Avoid these, and you’re ahead of 80% of applicants.

FAQ

  1. How many PM roles does Ramp hire from UT Austin each year?
    Between 5 and 8 full-time roles. In 2025, 7 were filled by UT students. Ramp doesn’t have a formal internship-to-Pm conversion, but 1 engineering intern transitioned in 2024.

  2. Does major matter?
    Not officially. But 10 of 14 UT hires were CS or IS majors. Business majors need stronger technical projects—e.g., a working prototype, not just a case study.

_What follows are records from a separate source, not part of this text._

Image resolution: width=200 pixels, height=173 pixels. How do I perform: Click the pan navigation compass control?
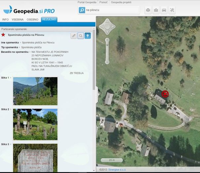coord(107,25)

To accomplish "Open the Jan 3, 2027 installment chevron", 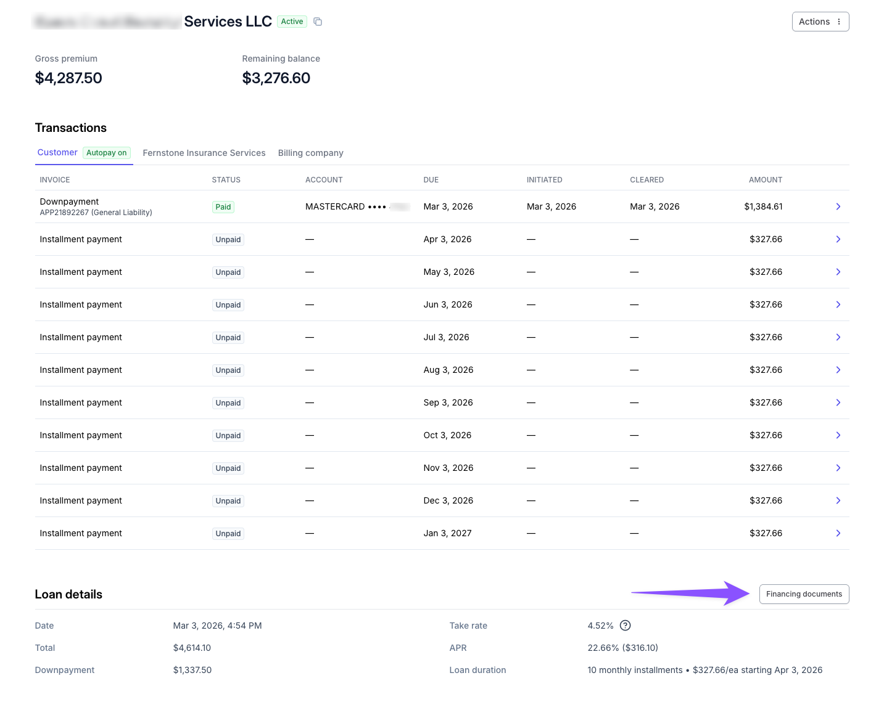I will [838, 533].
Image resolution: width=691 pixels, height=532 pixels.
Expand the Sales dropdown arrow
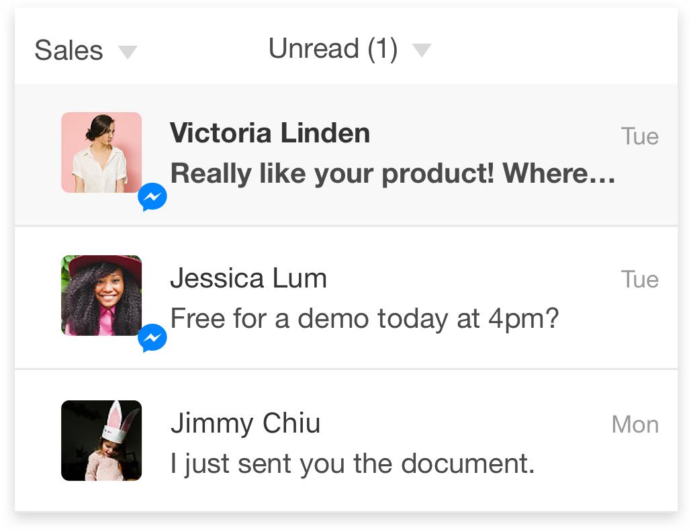point(128,52)
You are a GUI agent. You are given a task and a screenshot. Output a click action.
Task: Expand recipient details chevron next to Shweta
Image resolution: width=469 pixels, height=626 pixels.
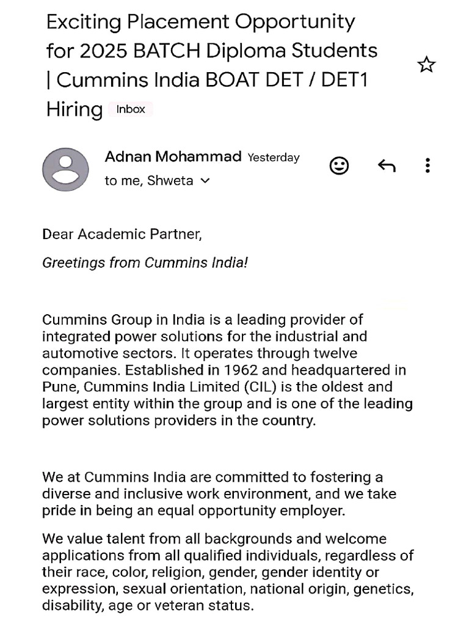tap(205, 181)
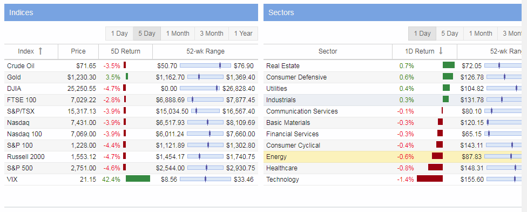Click the VIX green return bar

pyautogui.click(x=138, y=178)
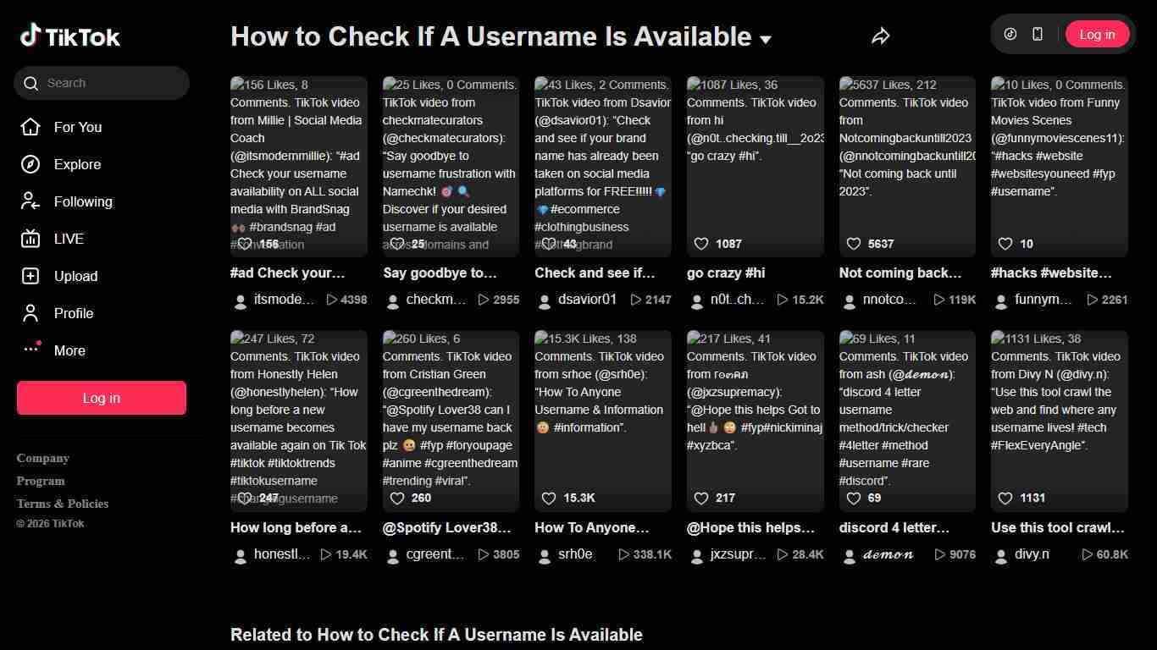1157x650 pixels.
Task: Open Profile via the sidebar person icon
Action: (x=30, y=312)
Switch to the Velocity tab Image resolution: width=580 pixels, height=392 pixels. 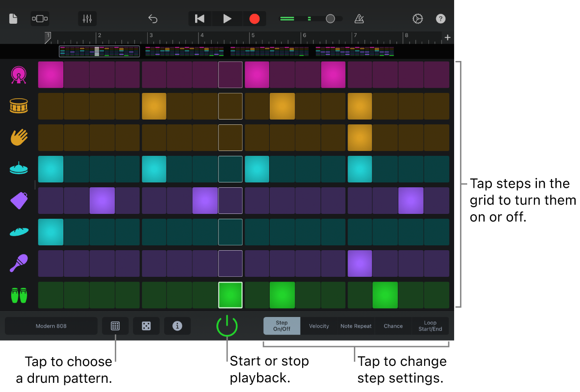(x=319, y=326)
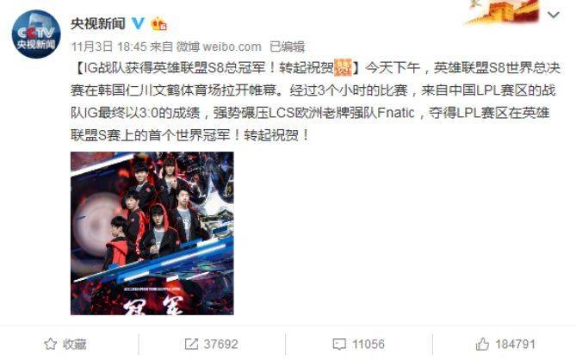
Task: Toggle 收藏 to favorite this post
Action: 65,344
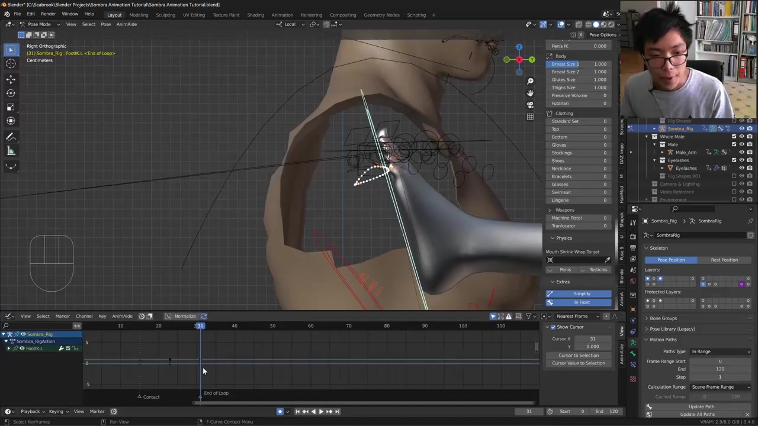The image size is (758, 426).
Task: Select the Cursor tool in the toolbar
Action: [x=11, y=64]
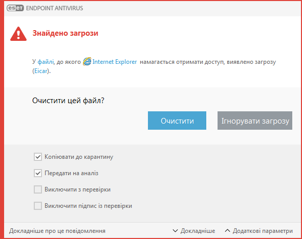
Task: Click the down chevron beside Докладніше
Action: (x=175, y=230)
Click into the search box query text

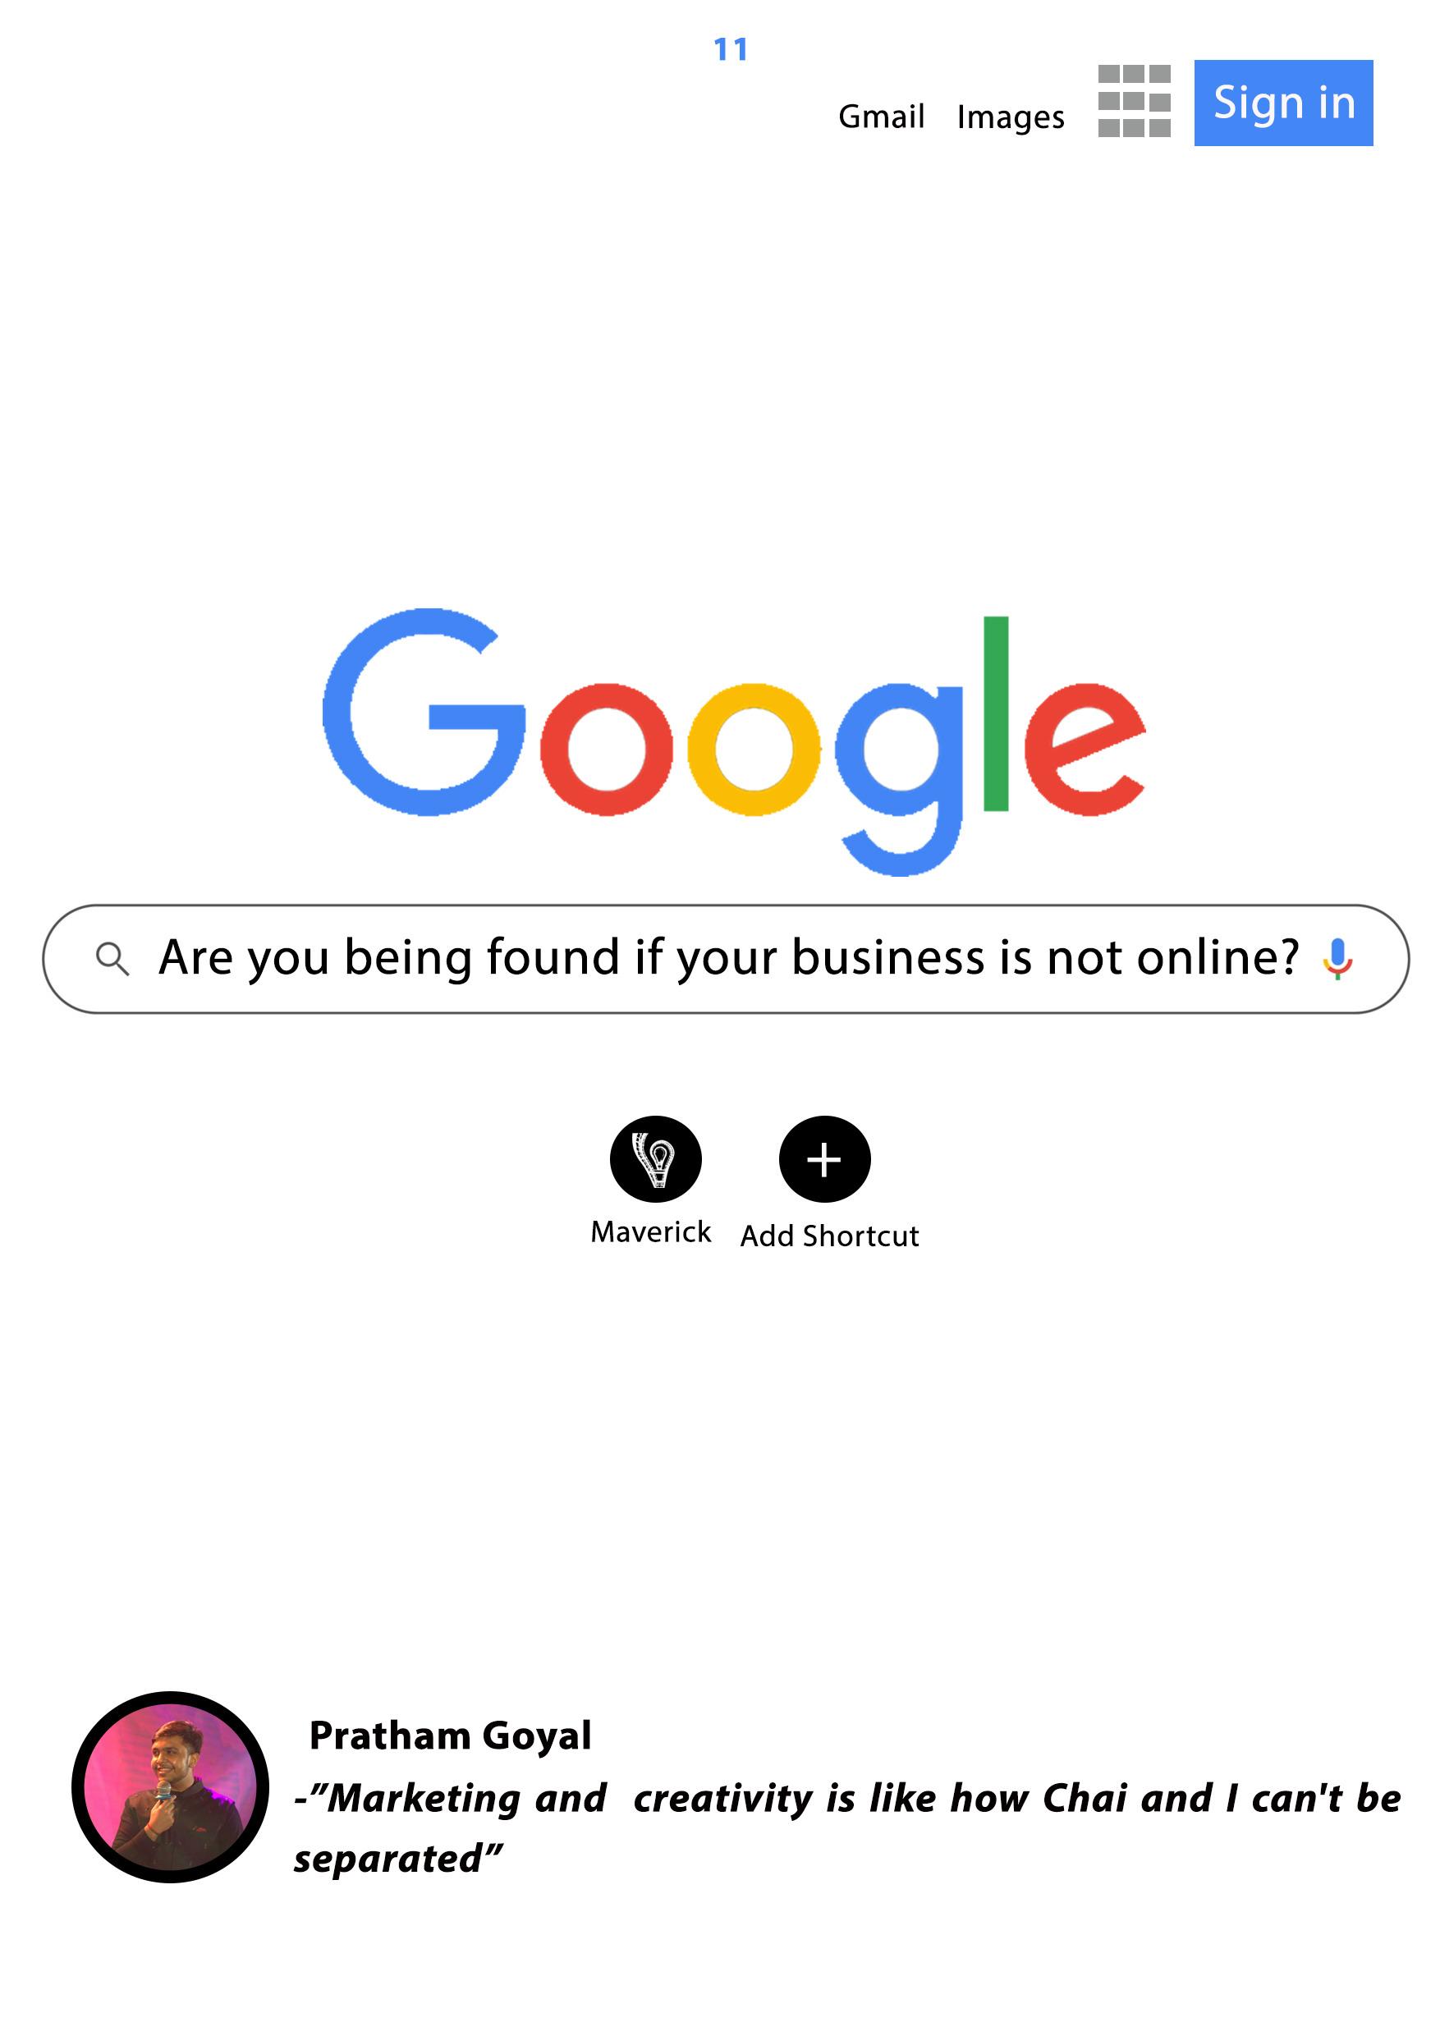coord(729,958)
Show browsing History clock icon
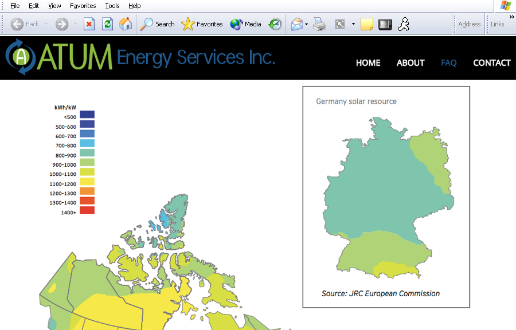Viewport: 516px width, 330px height. click(276, 24)
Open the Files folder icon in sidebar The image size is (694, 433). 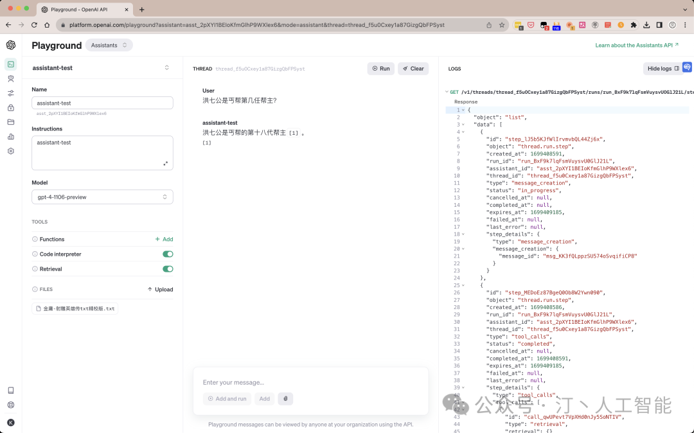click(10, 122)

  3. What’s the average GPA of hired students?
    3.6+. But GPA is a filter, not a driver. One hire had a 3.4 with a high-impact hackathon win (best fintech app at PennApps).

  4. Can non-McCombs students apply?
    Yes. CS and IS students from the College of Natural Sciences are equally competitive. The key is access to alumni and events—join McCombs-affiliated clubs if you’re outside the business school.

  5. How does Ramp’s PM role differ from Google or Amazon?
    Ramp is faster, less process-heavy. You’ll ship weekly, not quarterly. You’ll work directly with engineers, not layers of PMs. It’s ideal if you want impact, not brand prestige.

  6. What’s the conversion rate from interview to offer?
    28% for referred candidates, 4% for non-referred. For UT students who complete mock interviews and get referrals, it’s 41%.